En un alto, enfrente de la casa de Golowin, respaldado en el Jura, estaba el templo antroposófico, el Goetheanum, fundado por Rodolfo Steiner. Minna Fischer invitó a Laura a ir con ella a verlo en su auto. Pasaron varios pueblos. Llegaron a Dornach. En Dornach, por lo que dijo Minna, quedaba el recuerdo de una batalla celebrada allí al final del siglo XVI de la guerra de Suavia, ganada por los suizos a los imperiales. En la iglesia de este pueblo estaba enterrado el matemático francés Maupertuis, uno de los sabios amigos del gran Federico y que tuvo diferencias y discusiones agrias con Voltaire.

Llegaron a Arlesheinm, con su Goetheanum. A Laura le pareció una cosa extravagante, sin interés. No le hizo efecto, ni lo tomó en serio. No estaba dentro de sus habituales preocupaciones. A Minna Fischer le inquietaba. Este éxito del misterio y del ocultismo era cosa rara. Sin duda, alguna gente del centro de Europa se sentía arrastrada por Steiner, quien a juzgar por sus retratos era un tipo de mago o de hipnotizador.

Minna tomó un prospecto y una revista que le dieron a la entrada.
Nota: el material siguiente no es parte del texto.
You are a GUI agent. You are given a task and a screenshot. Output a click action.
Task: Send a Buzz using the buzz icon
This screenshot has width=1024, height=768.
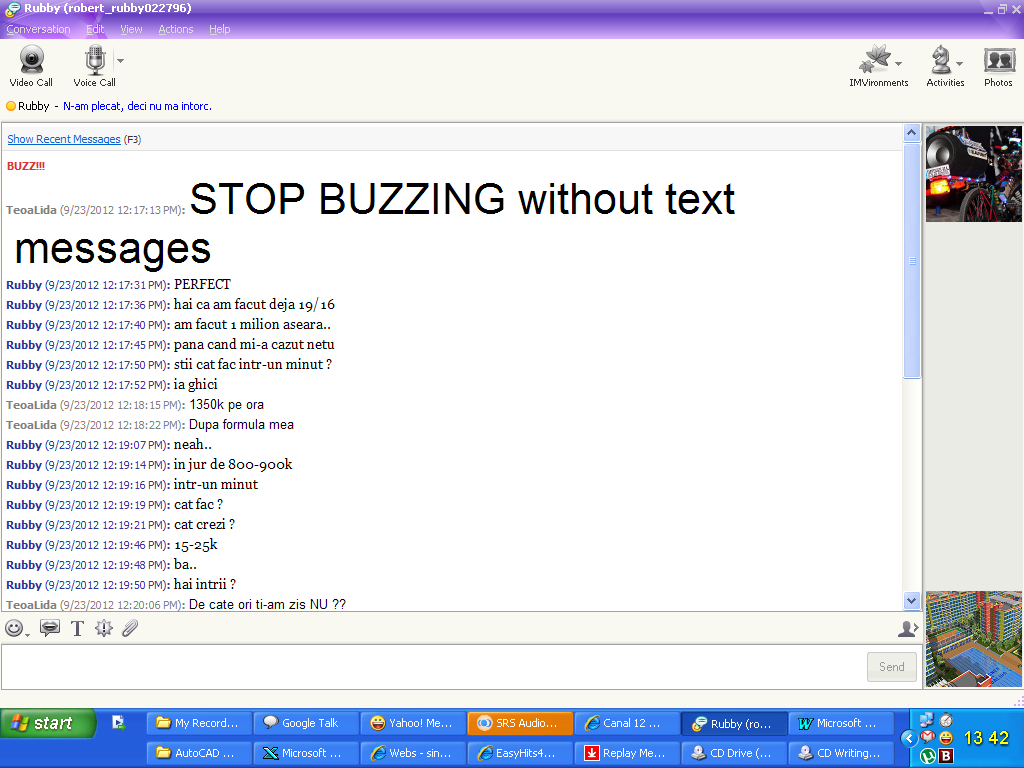(x=104, y=628)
Se llamaba Das Goetheanum y estaba dirigida por Alberto Steffen.

Se anunciaba una conferencia titulada «De Santo Tomás de Aquino a Roberto Steiner»… Minna propuso a Laura ir con ella a oírla, pero a Laura no le interesaba esto.

Al saber que Laura había ido con Minna al Goetheanum, Golowin se echó a reír.

—¿No te ha hecho efecto? No, claro. Para españoles eso no puede servir. Es una invención un tanto estúpida. Más que una casa de locos parece una casa de farsantes. Es una tienda que vende un género fantástico, la antroposofía, que evidentemente no sirve para gran cosa.

—¿Y, sin embargo, el templo vive?

—Sí, se puede asegurar que si ponen otro igual en cualquier parte del mundo, tendrán que tirarlo a los pocos meses o convertirlo en un almacén de carbón.

Golowin se rio e hizo reír a Laura hablando de este templo y de sus extravagancias. Otro que se burlaba de la antroposofía era el pintor Peter Nick, que estaba pasando una temporada en casa de Golowin.

«No se debía reír —decía este hablando del pintor— porque él tiene también un poco de antroposofía en sus pinturas y en sus estatuas.»

Nick estaba preocupado porque en Basilea habían hecho un gran museo.

«Yo creo que no había necesidad de ese edificio tan grande», decía.

En el antiguo había reproducciones en yeso de arte griego y cristiano de algunas obras muy escogidas, y para la gente joven, pedagógicas. En el moderno no las quisieron aceptar y las llevaron a los sótanos de una cervecería.

Nick decía que a estas estatuas se podía llamarlas los dioses en el infierno.

Algunas cosas le producían gran admiración a Laura. Un día fue a cenar con su marido a un restaurante que estaba en un parque público a orillas del Rin. Hacía una noche oscura y tempestuosa. De pronto se oyeron voces. Eran gritos y risas de una partida de jóvenes que iban nadando por en medio del rio, entre la oscuridad completa.

«¡Qué valor!», pensó Laura. No hubiera sido capaz de hacerlo ella por nada del mundo.